When President Bill Clinton was impeached more than 20 years ago, the Senate leaders who controlled his fate say they sought to appear neutral and separate from the White House and wanted to make the trial a bipartisan process.

At least that’s how they remember it today.

“I considered myself a juror and I felt it was important to be as impartial as possible,” then-Minority Tom Daschle (D-S.D.) told Cheddar.

At the time, Republicans controlled both the House and the Senate, while the president was a Democrat. Today’s Congress, grappling with the impeachment of Republican President Donald Trump, is split, with a Democrat-controlled House and Republican-controlled Senate.
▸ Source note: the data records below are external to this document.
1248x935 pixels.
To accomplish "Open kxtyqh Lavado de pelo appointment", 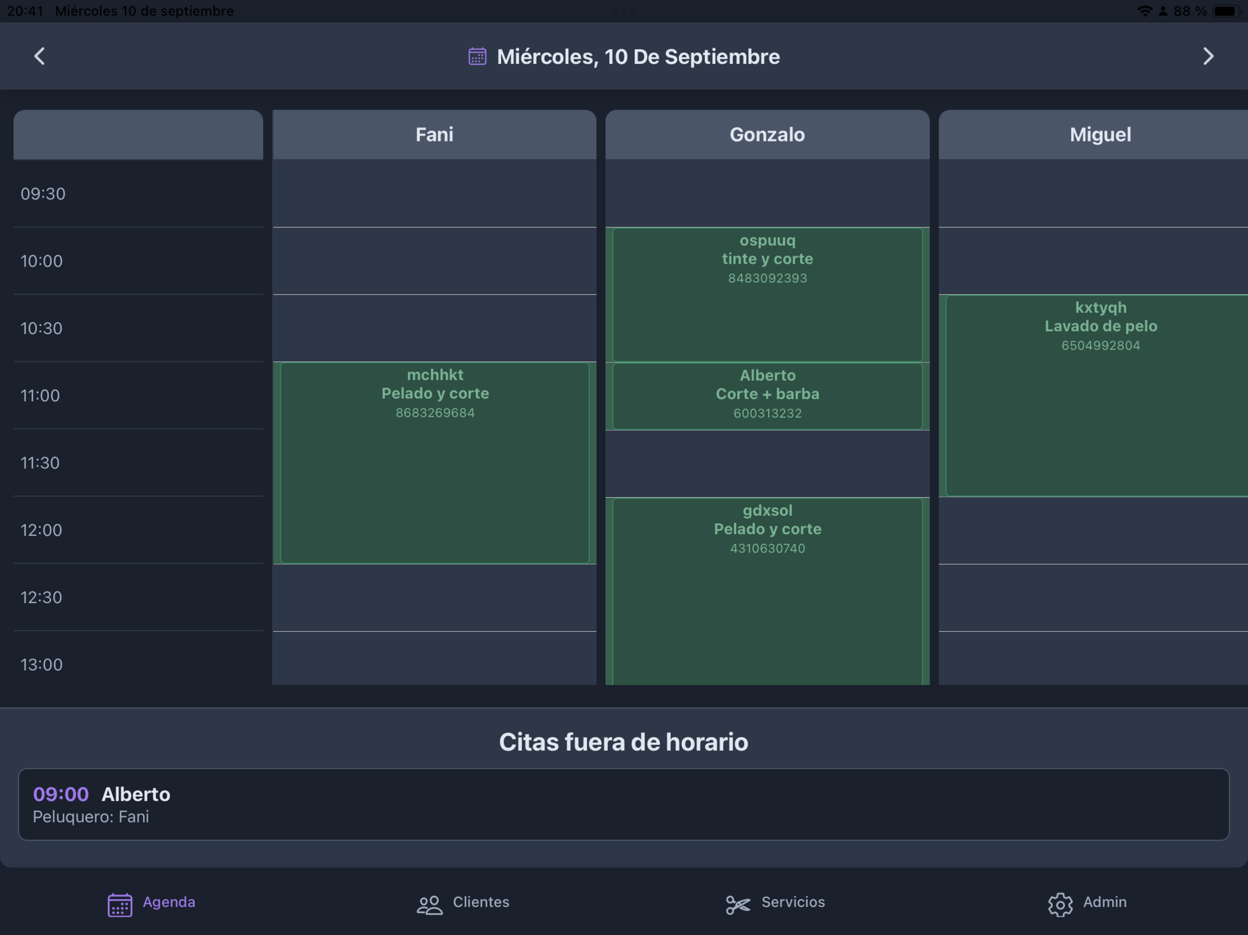I will (x=1097, y=395).
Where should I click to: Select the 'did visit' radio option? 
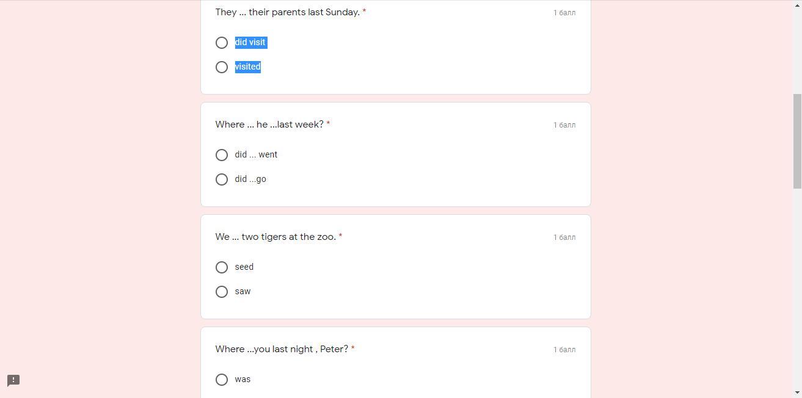pyautogui.click(x=222, y=43)
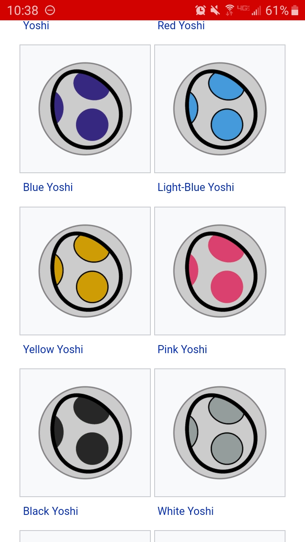Follow the Black Yoshi link
305x542 pixels.
click(51, 511)
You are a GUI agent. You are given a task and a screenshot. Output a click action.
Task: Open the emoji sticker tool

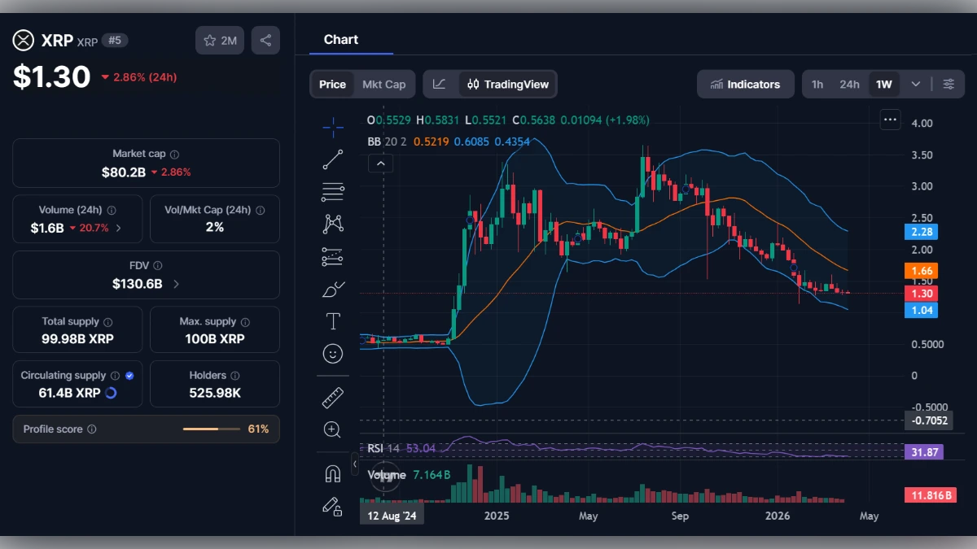click(332, 353)
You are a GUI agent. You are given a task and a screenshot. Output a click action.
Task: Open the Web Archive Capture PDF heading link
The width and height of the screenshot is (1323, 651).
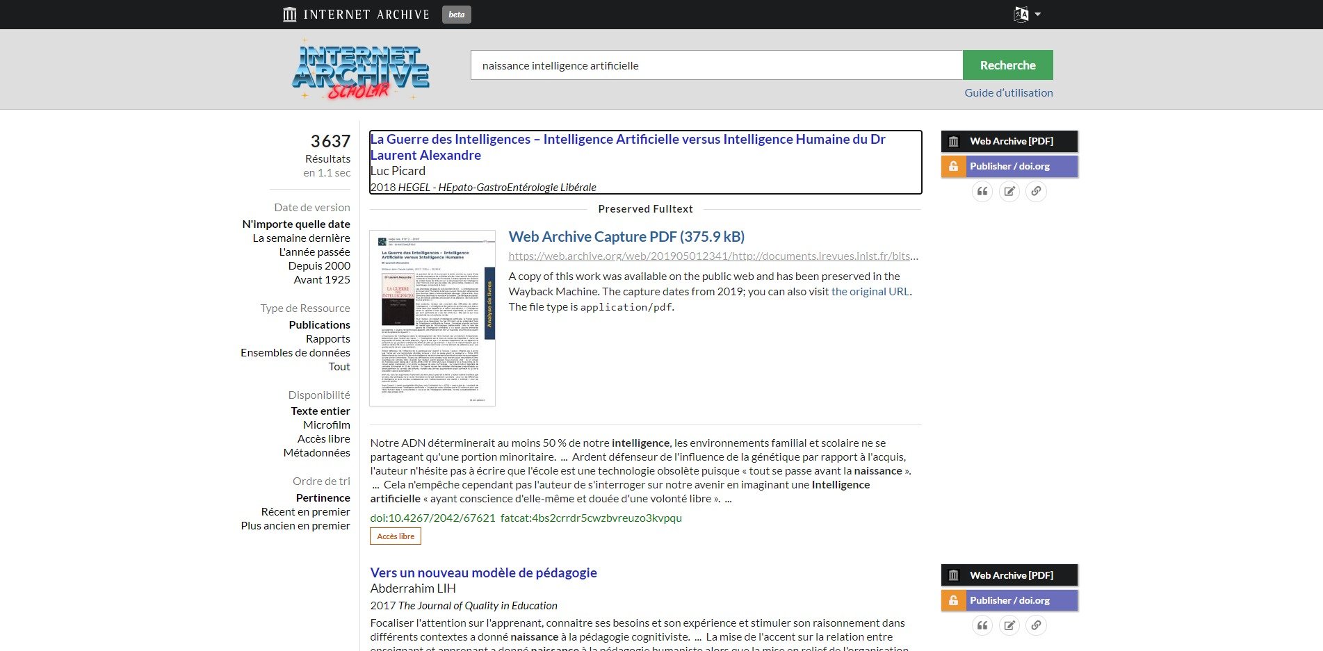coord(626,236)
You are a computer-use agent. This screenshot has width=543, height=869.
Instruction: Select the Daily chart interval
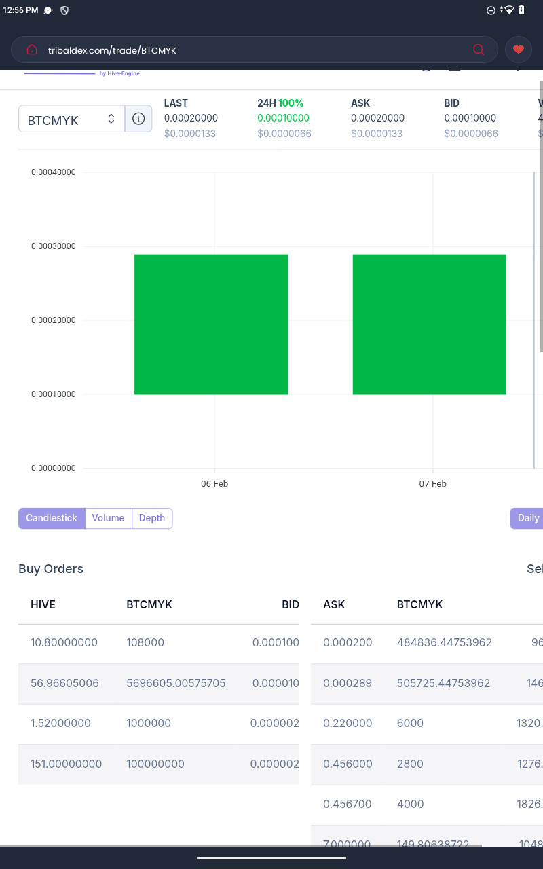(528, 518)
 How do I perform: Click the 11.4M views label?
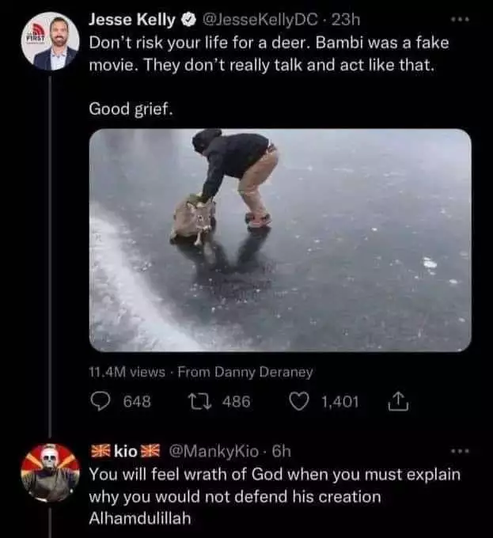tap(127, 373)
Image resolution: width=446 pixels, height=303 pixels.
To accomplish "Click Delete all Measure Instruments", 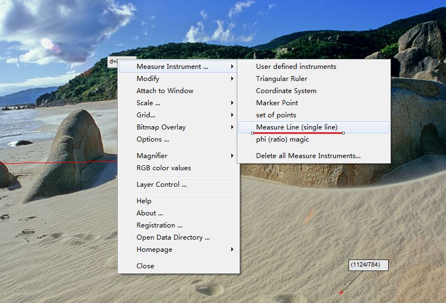I will (x=308, y=156).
It’s not just the two chambers that find themselves divided. The Senate itself is bitterly split down partisan lines, with party leaders speaking to each other through press conferences. Twenty years ago, Daschle and his counterpart in the GOP, Trent Lott, said they spoke to one another daily — and often hourly.

While Daschle said he made it a personal point not to have direct contact with the president or the White House throughout the process, he noted his staff did coordinate with the White House on an “array of issues” that had to be resolved and coordinated.

Lott, the Senate Majority Leader, told Cheddar he and Daschle both wanted the impeachment proceedings to be a bipartisan process.

That runs in contrast to the way today's leaders have indicated they will handle the Trump trial. Senate Majority Leader Mitch McConnell has said “I am not an impartial juror” and that he intends to coordinate with the White House. “There will be no difference between the president’s position and our position as to how to handle this,” he said.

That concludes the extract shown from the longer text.